DEA cases in question after informant said he lied
Informant who admits he lied jeopardizes convictions, lawyers say
Tuesday, July 24, 2007Mike Tobin
Plain Dealer Reporter
The decision by U.S. Attorney Greg White to release a woman from prison and drop charges against two men could be the tip of the iceberg in a federal perjury investigation.
Dozens of convictions and pending cases in which DEA agent Lee Lucas investigated and Jerrell Bray was paid for information will come under scrutiny, several lawyers said Monday.
Bray told police in May that he made up testimony and lied on the witness stand in several drug cases.

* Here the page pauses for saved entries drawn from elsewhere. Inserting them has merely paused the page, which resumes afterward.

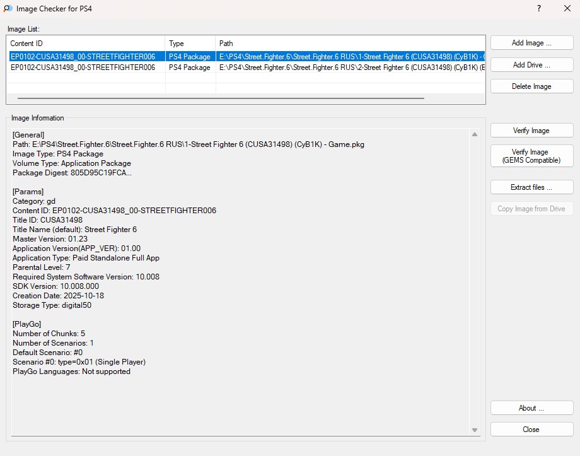Show the About dialog
The height and width of the screenshot is (456, 580).
coord(531,408)
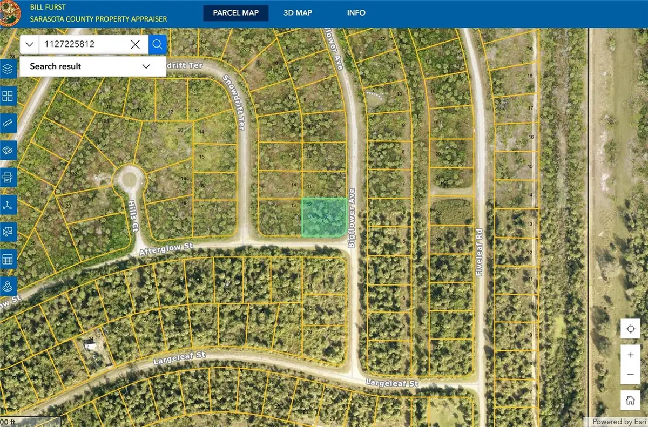The height and width of the screenshot is (427, 648).
Task: Switch to the 3D MAP tab
Action: (298, 12)
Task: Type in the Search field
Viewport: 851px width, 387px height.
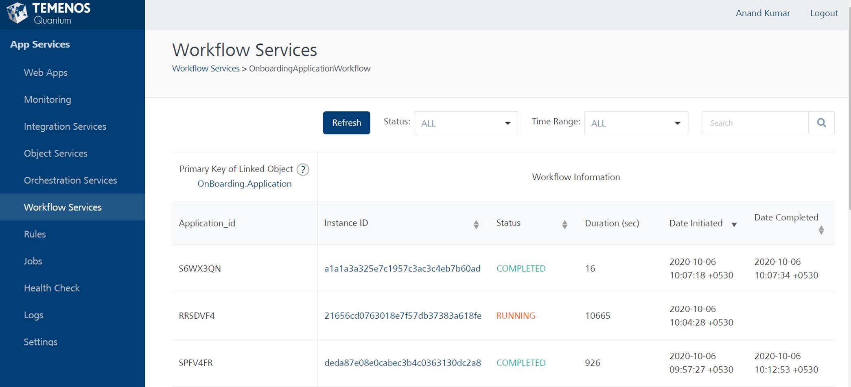Action: pos(755,123)
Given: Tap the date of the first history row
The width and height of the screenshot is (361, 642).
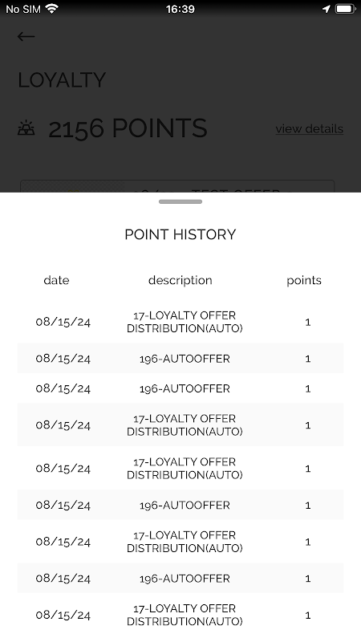Looking at the screenshot, I should point(63,322).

"This is much more than a story about an informant who recants his testimony or prior statements," said John McCaffrey, who represents Bray. "My conclusion is that the conduct of Lucas in these two cases needs to be critically examined."
Bray's statements led White to drop charges this month against Joshawa Webb and Curtis Anderson, who were both in jail awaiting trial.

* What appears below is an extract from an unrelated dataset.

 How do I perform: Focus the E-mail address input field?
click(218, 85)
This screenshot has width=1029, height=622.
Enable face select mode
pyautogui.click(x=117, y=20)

White also took the unusual step of asking a judge to release Geneva France from prison, where she was serving a 10-year sentence after being convicted on drug charges. Lucas and Bray testified in France's trial that they bought cocaine from her.
Carlos Warner, who represents Webb, believes Lucas made sworn statements that he knew were untrue.
"Our investigation raises serious questions as to whether or not Agent Lucas has either obstructed justice or committed perjury," Warner said.
Lucas could not be reached for comment. He returned to his hometown Cleveland in 2000 after stints working for the DEA in Miami and Bolivia.
He is known in law enforcement circles as someone who makes a lot of drug cases and isn't afraid to work undercover. He often works in cooperation with Cleveland police, most recently spearheading the case against the Hough Heights gang for selling gallons of PCP near East 93rd Street.
Defense attorney Jim Jenkins, who represents one of the accused in the Hough Heights case, said Lucas will become an issue in that case.
"Any time a government witness has their credibility called into question, it taints the entire investigation," Jenkins said.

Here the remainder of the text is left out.